Provide your response as a single word with the matching genre. Don't include punctuation.
'''
Now that the prompt is defined, it’s time to execute the code and run the classification task for each model. In this step, we loop through the list of models, creating the requests and batch jobs, monitoring progress, and retrieving the results.
# Define models
models = {
'8B':"klusterai/Meta-Llama-3.1-8B-Instruct-Turbo",
'70B':"klusterai/Meta-Llama-3.3-70B-Instruct-Turbo",
'405B':"klusterai/Meta-Llama-3.1-405B-Instruct-Turbo",
}
# Process each model: create tasks, run jobs, and get results
for name, model in models.items():
task_list = create_tasks(df, task_type='assistant', system_prompt=SYSTEM_PROMPT, model=model)
filename = save_tasks(task_list, task_type='assistant')
job = create_batch_job(filename)
monitor_job_status(client=client, job_id=job.id, task_type=f'{name} model')
df[f'{name}_genre'] = get_results(client=client, job_id=job.id)
'405b model job completed!'
Analyze the results¶
Now that we've evaluated our models let's analyze their performance. The graph below shows the accuracy scores for each model we tested. Here's what we can observe:
- Performance comparison
- The 70B and 405B models achieved similar accuracy levels
- Both outperformed the 8B model significantly
- Cost-benefit analysis
- Given the similar performance of the 70B and 405B models
- Considering the lower cost of the 70B model
- The 70B model emerges as the most cost-effective choice
We recommend using the 70B model for this specific task based on our evaluation. It offers strong performance comparable to the larger model, better cost efficiency, and a good balance of accuracy and resource usage.
This demonstrates how systematic evaluation can help make data-driven decisions in model selection.
# Calculate accuracy for each model
accuracies = {}
for name, _ in models.items():
accuracy = df.apply(lambda row: row[f'{name}_genre'] in row['Genre'].split(', '), axis=1).mean()
accuracies[name] = accuracy
# Create the bar plot
fig, ax = plt.subplots()
bars = ax.bar(accuracies.keys(), accuracies.values(), edgecolor='black')
ax.bar_label(bars, label_type='center', color='white', fmt="%.3f")
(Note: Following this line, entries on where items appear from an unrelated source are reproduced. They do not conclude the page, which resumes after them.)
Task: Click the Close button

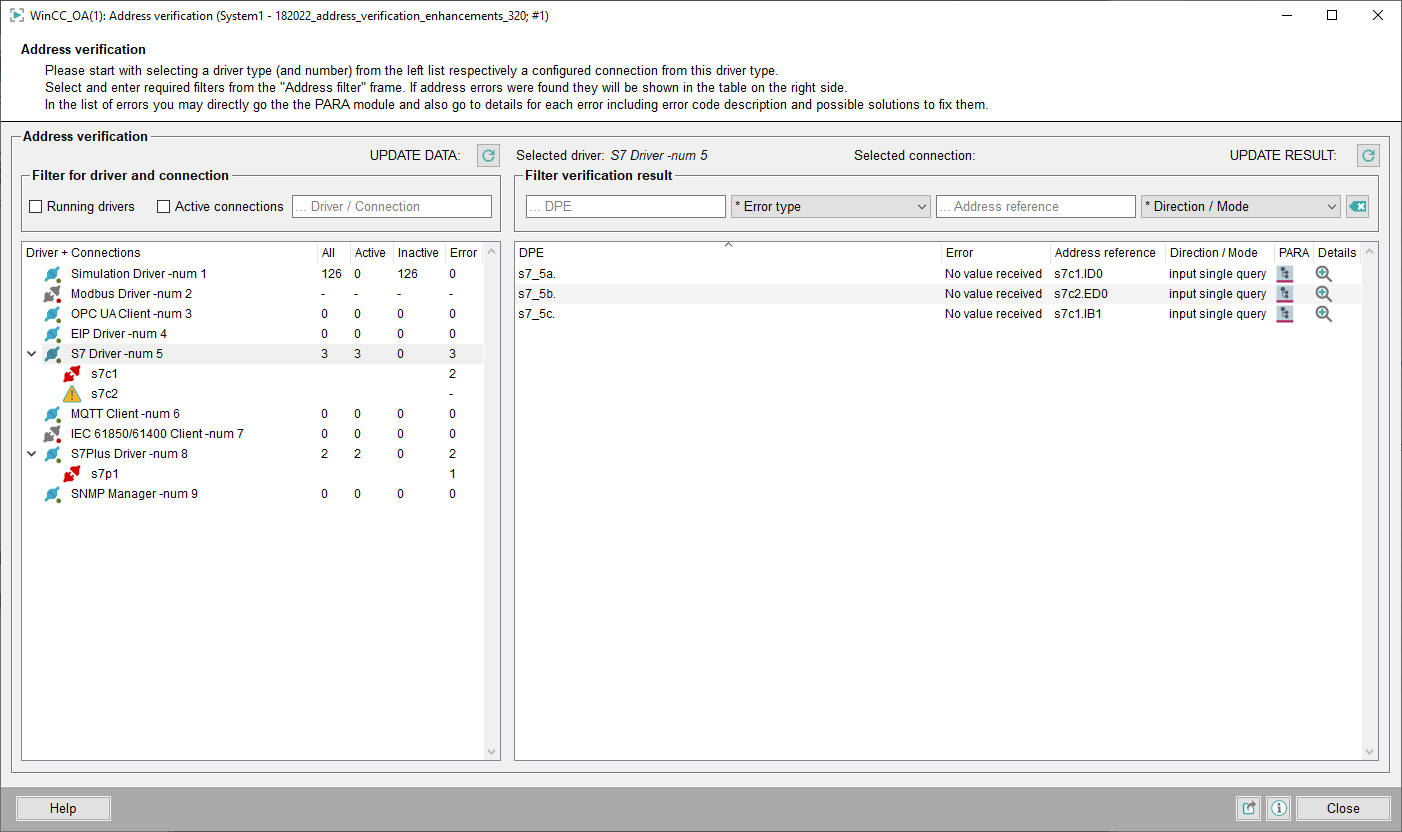Action: tap(1342, 808)
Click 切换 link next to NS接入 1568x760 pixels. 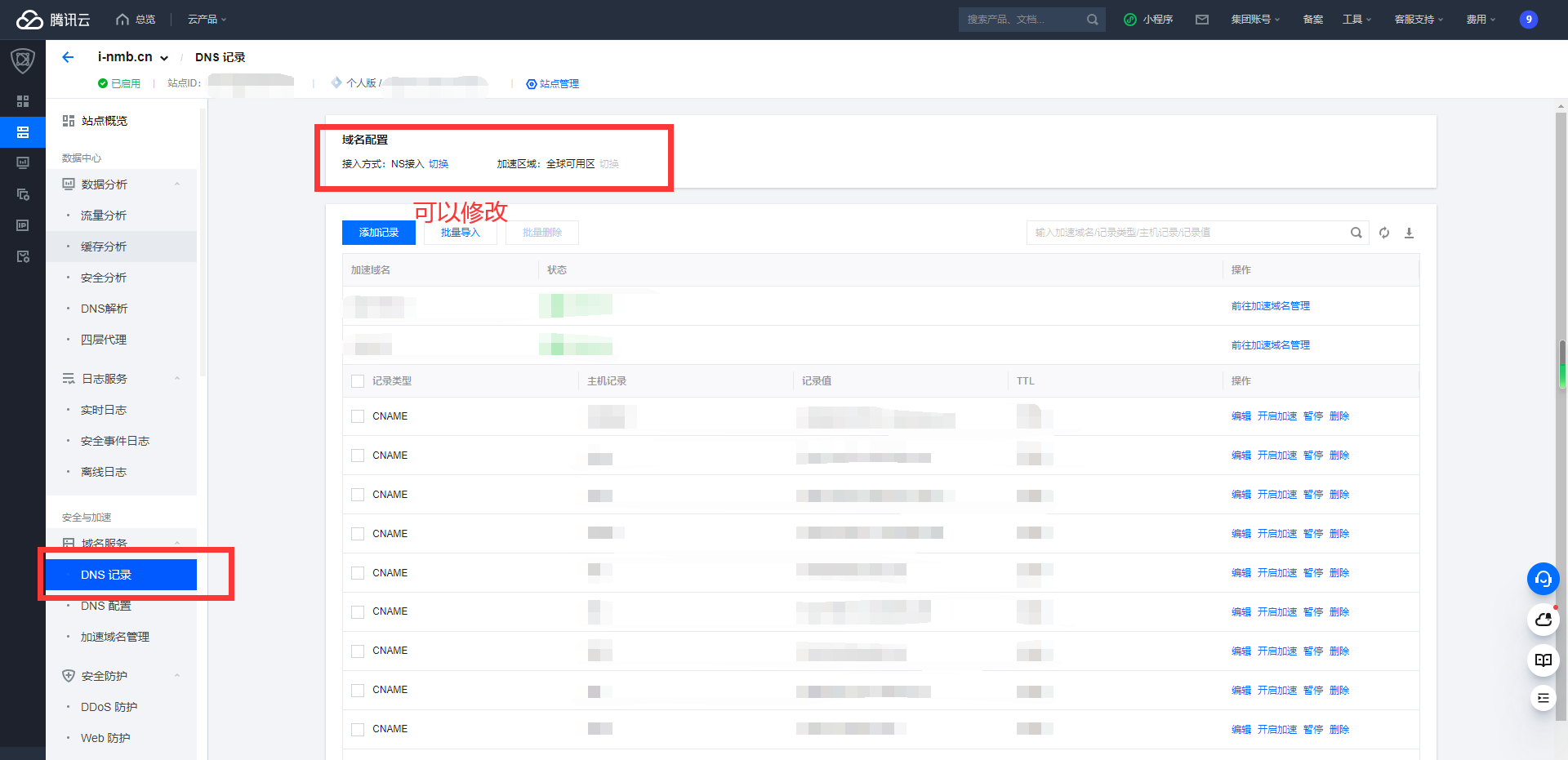[x=439, y=164]
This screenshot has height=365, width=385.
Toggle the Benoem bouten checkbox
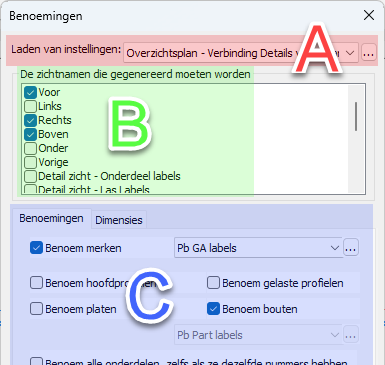pos(213,309)
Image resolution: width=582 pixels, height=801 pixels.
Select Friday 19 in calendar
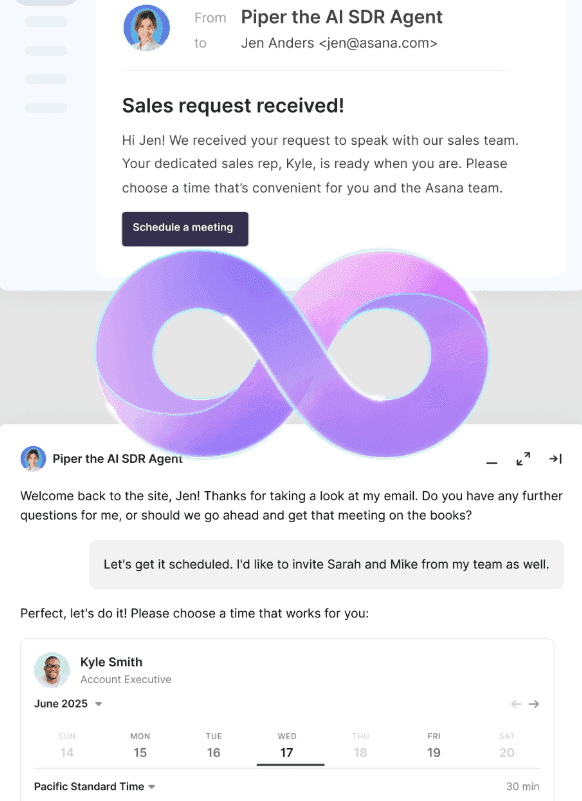[434, 746]
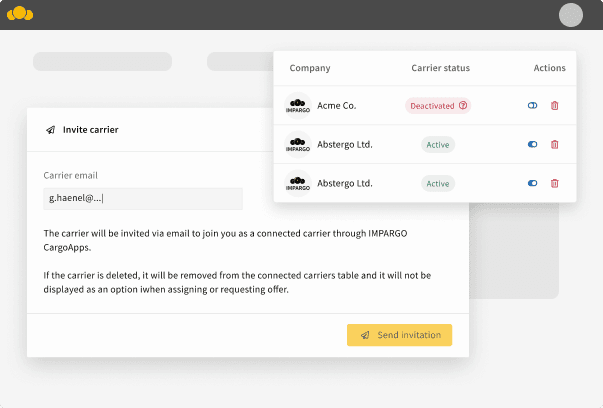Click the help icon in Deactivated badge
The image size is (603, 408).
point(463,105)
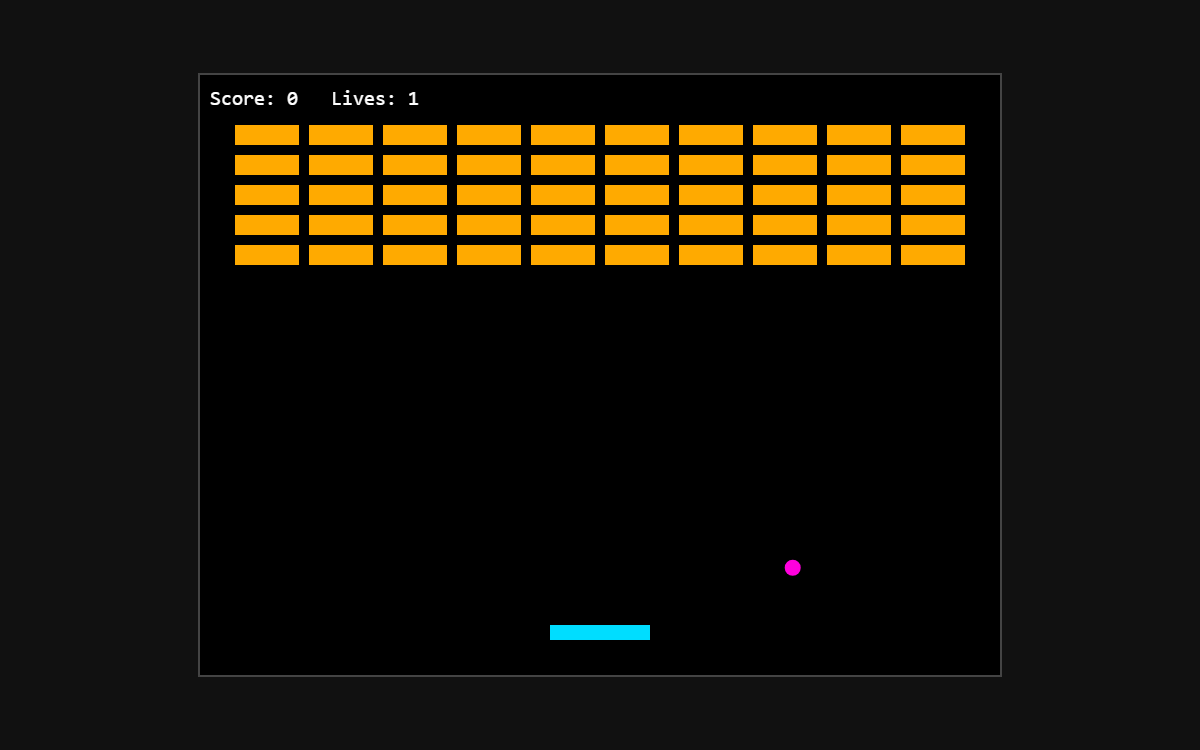Click the first brick in second row
Screen dimensions: 1200x750
[267, 165]
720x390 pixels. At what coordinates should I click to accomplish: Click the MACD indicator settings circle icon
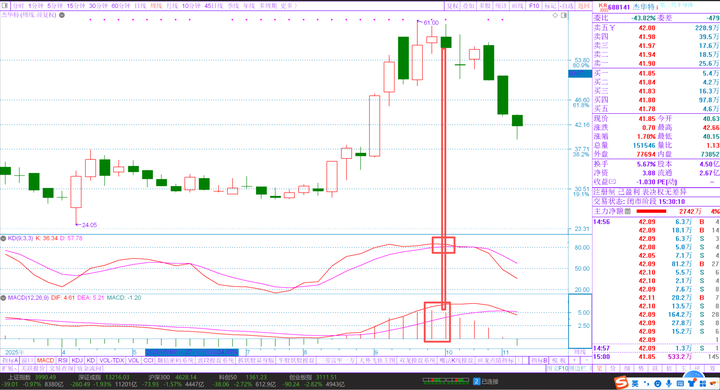click(x=3, y=298)
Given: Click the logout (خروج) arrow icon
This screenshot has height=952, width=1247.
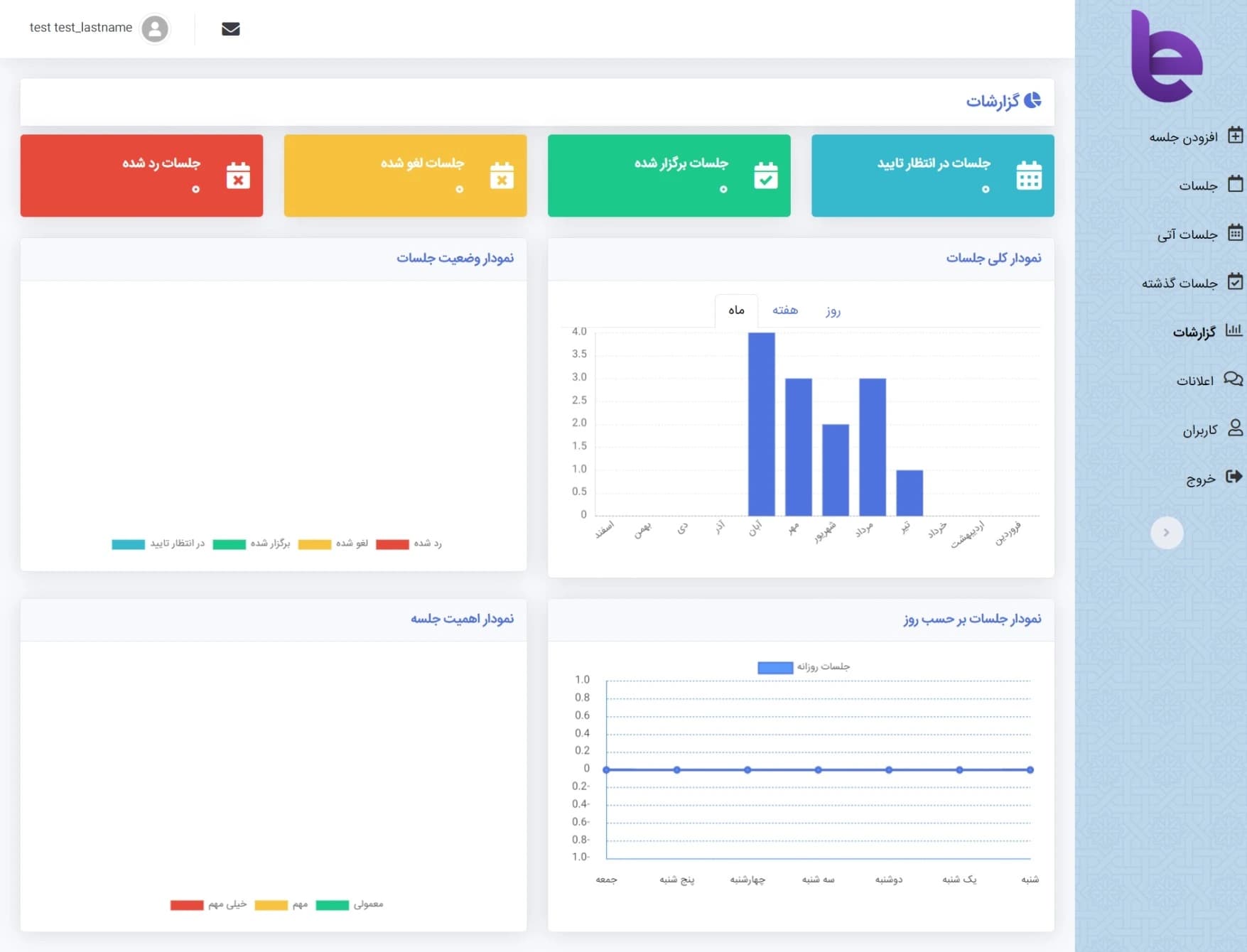Looking at the screenshot, I should 1233,477.
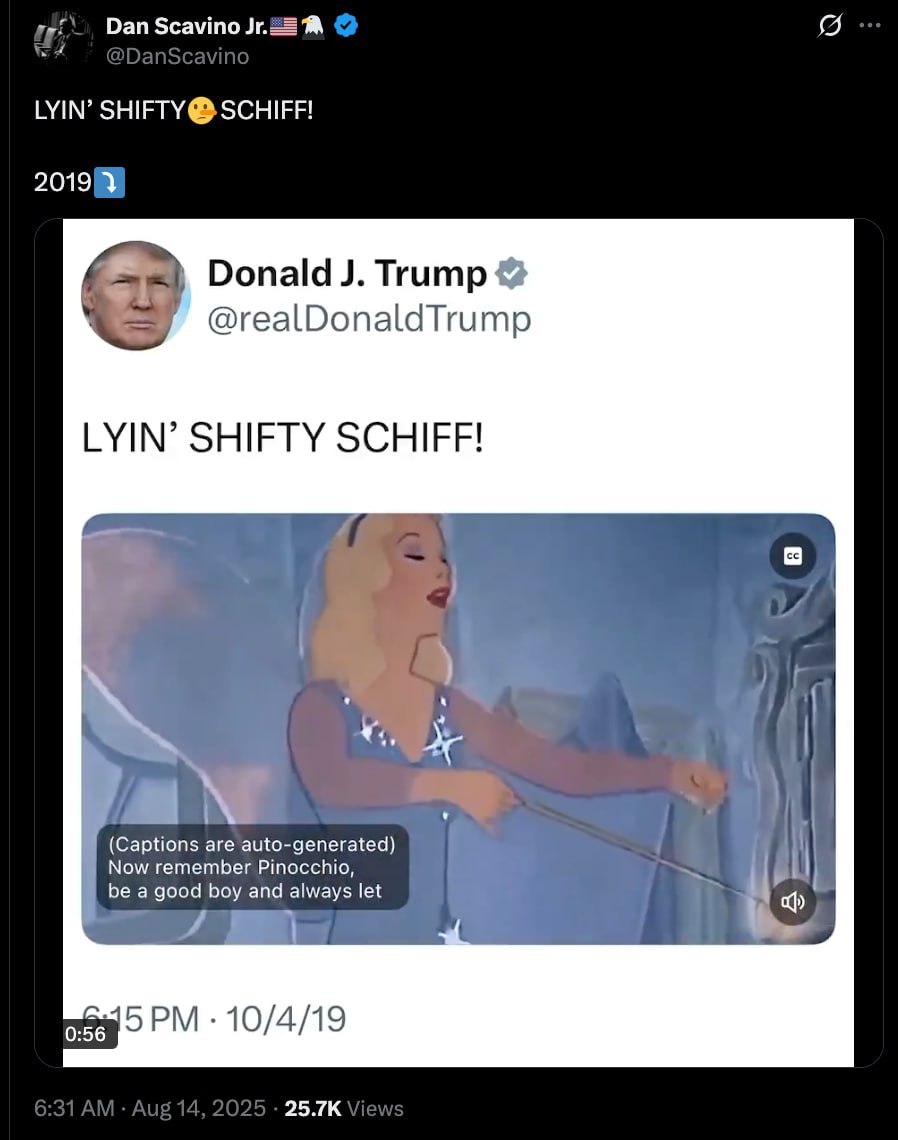Open the Dan Scavino Jr. display name link
Screen dimensions: 898x1140
pyautogui.click(x=187, y=26)

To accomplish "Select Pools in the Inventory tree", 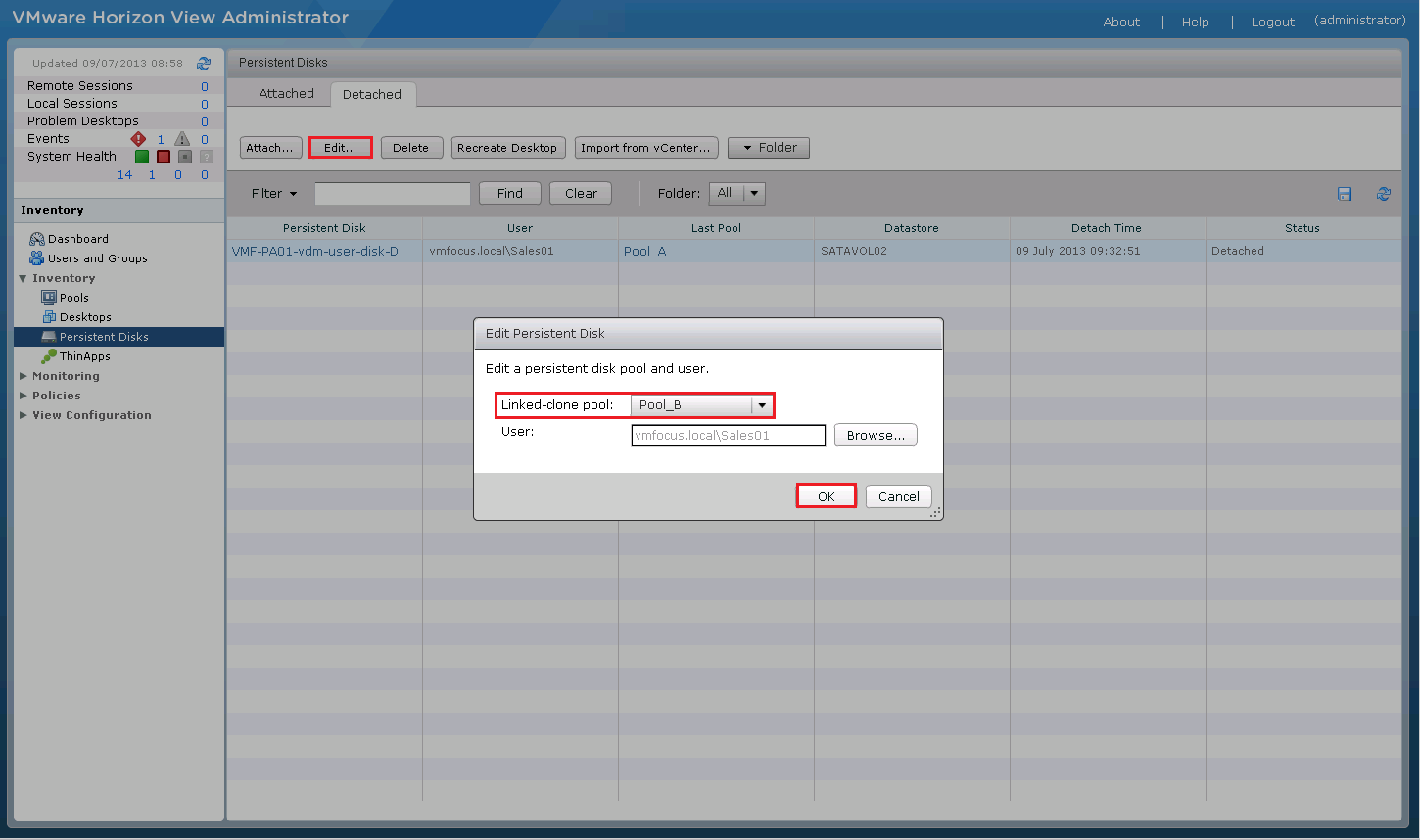I will coord(73,298).
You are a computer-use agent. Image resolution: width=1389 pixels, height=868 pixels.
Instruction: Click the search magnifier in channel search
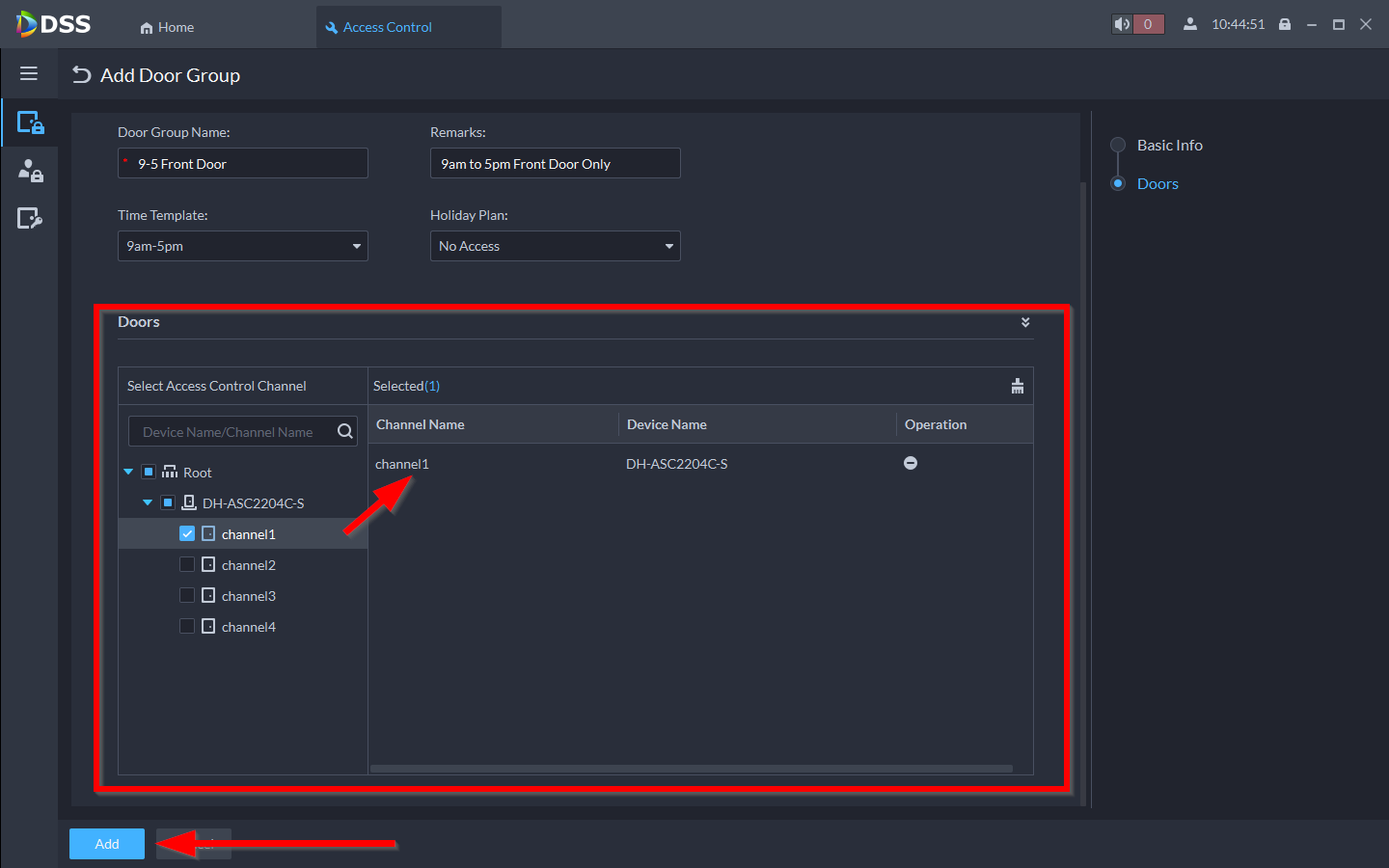coord(344,431)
ax.set_ylim(0, max(accuracies.values())+ 0.01)
ax.set_xlabel('Model')
ax.set_ylabel('Accuracy')
ax.set_title('Classification accuracy by model')
plt.show()
Conclusion¶
In this tutorial, we've covered the following key concepts:
- Model evaluation process - how to systematically compare LLM performance, using accuracy as a key metric and implementing batch inference for efficient evaluation
- Cost-performance balance - larger models aren’t always significantly better; the importance of considering cost-effectiveness and making data-driven model selections
- Practical implementations - using the kluster.ai Batch API effectively, processing large datasets efficiently, and making informed decisions based on results
With this knowledge, you are now equipped to:
- Apply to your use case - adapt this approach to your specific needs, use your own labeled datasets, and customize evaluation metrics as needed
- Optimize further - experiment with different prompts, try other model configurations and explore additional evaluation metrics
- Scale your solution - implement in production environments, monitor performance over time, and adjust based on real-world feedback
Remember: The goal is finding the right balance between your application's performance and cost.